Autophagy: Portions of cytoplasm — including whole organelles and protein aggregates — are engulfed by a double-membrane vesicle (autophagosome) that fuses with the lysosome for degradation. Used for bulk turnover, organelle quality control (mitophagy clears damaged mitochondria), and nutrient recycling during starvation.
Both pathways are tightly regulated.

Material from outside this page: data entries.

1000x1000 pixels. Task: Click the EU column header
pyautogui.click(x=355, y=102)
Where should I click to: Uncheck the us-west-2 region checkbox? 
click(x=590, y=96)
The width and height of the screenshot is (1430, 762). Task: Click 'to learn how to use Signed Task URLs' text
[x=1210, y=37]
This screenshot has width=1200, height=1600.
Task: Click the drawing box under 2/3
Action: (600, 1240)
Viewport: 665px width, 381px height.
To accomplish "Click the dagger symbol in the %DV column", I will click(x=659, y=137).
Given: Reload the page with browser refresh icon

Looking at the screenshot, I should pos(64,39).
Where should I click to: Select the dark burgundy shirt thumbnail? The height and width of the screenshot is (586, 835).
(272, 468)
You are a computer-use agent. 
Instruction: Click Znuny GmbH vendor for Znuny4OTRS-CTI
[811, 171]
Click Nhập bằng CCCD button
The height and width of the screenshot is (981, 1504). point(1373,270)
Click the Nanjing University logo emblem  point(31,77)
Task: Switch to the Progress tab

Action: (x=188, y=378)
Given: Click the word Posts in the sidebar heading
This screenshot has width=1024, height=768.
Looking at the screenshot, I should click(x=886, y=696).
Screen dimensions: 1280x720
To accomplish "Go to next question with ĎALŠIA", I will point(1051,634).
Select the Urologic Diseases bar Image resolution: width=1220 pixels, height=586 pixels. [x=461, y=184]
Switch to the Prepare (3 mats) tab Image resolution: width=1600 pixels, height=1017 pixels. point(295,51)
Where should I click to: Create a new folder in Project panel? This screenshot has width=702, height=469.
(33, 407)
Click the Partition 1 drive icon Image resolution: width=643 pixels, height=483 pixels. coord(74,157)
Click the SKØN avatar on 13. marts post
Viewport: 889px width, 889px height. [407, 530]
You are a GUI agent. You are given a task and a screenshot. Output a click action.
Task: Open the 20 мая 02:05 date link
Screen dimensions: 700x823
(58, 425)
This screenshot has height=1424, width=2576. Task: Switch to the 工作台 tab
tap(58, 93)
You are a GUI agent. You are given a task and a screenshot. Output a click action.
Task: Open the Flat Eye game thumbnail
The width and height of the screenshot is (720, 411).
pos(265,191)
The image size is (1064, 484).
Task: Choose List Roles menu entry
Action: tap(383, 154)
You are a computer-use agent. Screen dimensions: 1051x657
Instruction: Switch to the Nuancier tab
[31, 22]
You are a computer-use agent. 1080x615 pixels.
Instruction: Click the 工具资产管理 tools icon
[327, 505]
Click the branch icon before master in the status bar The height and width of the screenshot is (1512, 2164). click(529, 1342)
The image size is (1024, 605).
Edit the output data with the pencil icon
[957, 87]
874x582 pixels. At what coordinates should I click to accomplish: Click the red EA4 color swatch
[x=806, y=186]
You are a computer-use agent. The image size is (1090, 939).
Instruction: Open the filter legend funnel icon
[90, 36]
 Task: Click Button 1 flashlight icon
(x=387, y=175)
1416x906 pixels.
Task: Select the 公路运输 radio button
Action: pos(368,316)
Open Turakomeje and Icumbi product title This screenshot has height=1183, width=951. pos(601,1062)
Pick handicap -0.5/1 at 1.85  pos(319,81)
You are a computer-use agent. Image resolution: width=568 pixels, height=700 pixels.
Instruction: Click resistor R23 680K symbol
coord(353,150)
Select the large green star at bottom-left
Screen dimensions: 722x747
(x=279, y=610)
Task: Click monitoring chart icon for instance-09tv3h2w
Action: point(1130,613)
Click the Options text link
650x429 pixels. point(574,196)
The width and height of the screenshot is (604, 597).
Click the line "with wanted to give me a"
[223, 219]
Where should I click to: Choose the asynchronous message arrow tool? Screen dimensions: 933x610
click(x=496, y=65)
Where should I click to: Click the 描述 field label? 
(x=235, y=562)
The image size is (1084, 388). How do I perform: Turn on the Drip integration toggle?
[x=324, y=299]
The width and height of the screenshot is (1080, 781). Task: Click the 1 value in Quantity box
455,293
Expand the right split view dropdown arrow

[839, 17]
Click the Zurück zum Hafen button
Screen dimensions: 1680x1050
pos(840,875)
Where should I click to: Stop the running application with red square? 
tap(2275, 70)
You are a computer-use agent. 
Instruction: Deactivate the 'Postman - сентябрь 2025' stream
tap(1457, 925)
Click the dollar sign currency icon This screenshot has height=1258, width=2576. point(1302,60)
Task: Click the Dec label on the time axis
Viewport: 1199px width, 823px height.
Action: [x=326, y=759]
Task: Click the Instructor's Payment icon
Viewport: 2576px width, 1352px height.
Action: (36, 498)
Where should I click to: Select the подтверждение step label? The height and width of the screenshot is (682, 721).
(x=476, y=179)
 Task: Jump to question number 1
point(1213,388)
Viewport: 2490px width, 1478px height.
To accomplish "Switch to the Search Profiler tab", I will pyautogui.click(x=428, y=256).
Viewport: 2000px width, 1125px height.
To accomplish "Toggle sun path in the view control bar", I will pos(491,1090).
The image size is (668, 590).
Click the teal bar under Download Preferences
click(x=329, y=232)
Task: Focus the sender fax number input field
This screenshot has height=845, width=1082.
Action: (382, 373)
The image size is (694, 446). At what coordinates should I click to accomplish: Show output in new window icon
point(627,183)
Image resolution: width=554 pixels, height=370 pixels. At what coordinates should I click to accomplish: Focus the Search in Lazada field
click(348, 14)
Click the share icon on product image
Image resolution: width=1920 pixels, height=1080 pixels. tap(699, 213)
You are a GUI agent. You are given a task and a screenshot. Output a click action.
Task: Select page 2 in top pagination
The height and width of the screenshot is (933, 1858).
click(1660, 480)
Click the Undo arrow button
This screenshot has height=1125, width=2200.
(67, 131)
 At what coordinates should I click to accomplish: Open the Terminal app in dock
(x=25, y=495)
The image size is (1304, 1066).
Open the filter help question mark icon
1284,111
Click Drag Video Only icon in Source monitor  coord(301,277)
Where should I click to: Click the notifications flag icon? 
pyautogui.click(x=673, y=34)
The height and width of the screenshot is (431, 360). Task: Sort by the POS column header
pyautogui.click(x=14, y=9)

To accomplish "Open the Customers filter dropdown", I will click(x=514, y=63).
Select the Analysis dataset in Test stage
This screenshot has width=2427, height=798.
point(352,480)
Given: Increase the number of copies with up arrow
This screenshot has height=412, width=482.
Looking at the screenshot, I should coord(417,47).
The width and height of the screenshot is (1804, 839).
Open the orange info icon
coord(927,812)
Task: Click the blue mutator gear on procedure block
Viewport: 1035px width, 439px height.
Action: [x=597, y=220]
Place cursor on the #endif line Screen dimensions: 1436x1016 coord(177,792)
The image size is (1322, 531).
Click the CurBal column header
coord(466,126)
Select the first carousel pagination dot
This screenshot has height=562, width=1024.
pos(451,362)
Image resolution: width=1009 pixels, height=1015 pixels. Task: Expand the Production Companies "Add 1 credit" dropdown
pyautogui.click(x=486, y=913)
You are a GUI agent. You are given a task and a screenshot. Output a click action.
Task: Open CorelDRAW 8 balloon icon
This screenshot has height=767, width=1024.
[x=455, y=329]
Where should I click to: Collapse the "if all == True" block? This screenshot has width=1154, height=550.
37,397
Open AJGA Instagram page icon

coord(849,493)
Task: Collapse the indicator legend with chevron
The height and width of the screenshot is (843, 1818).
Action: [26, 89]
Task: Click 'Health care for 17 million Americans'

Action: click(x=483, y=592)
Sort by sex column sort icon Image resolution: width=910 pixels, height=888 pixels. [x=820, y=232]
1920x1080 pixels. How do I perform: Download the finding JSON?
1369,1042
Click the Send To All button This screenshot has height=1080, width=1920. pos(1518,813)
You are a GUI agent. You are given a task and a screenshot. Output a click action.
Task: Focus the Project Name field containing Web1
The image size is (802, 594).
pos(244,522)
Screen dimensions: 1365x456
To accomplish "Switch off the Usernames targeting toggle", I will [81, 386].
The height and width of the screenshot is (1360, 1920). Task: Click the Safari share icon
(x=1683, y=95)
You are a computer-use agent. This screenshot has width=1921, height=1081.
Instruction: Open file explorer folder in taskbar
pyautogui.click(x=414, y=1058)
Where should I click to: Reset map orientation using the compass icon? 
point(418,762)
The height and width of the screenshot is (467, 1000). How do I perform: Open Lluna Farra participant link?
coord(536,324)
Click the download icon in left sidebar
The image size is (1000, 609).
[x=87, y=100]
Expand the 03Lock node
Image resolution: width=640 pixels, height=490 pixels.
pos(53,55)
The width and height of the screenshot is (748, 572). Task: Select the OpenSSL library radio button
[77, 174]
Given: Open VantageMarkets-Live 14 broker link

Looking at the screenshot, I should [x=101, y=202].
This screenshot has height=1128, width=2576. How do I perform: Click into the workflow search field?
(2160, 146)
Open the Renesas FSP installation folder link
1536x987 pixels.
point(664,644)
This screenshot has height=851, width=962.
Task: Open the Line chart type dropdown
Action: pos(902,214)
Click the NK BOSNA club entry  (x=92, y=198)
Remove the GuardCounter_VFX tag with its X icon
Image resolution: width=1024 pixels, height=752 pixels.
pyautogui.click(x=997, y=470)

Dysfunction in either contributes to neurodegeneration (protein aggregation diseases like Parkinson's, Alzheimer's), cancer (inappropriate stabilization of oncoproteins), and aging.
Why Proteins Are Central to Bioinformatics
Almost everything in bioinformatics ultimately relates to proteins:
- Variant annotation asks: does this mutation change the protein sequence, structure, or stability?
- Drug discovery asks: which proteins are good targets, and how does a small molecule bind to them?
- Single-cell RNA-seq tells you which genes are transcribed, but protein abundance is the downstream readout
- Structural bioinformatics uses sequence to predict or analyze 3D structure
Proteomics — mass spectrometry-based measurement of protein abundances and modifications — is becoming increasingly important alongside transcriptomics. Unlike mRNA, proteins are directly functional; the correlation between mRNA abundance and protein abundance is only moderate (~0.4–0.6 Pearson r in most studies). The reasons include differential translation efficiency, variable protein stability, and PTM regulation.
Knowing the protein — its sequence, structure, modifications, binding partners, and stability — is knowing what the cell is actually doing right now.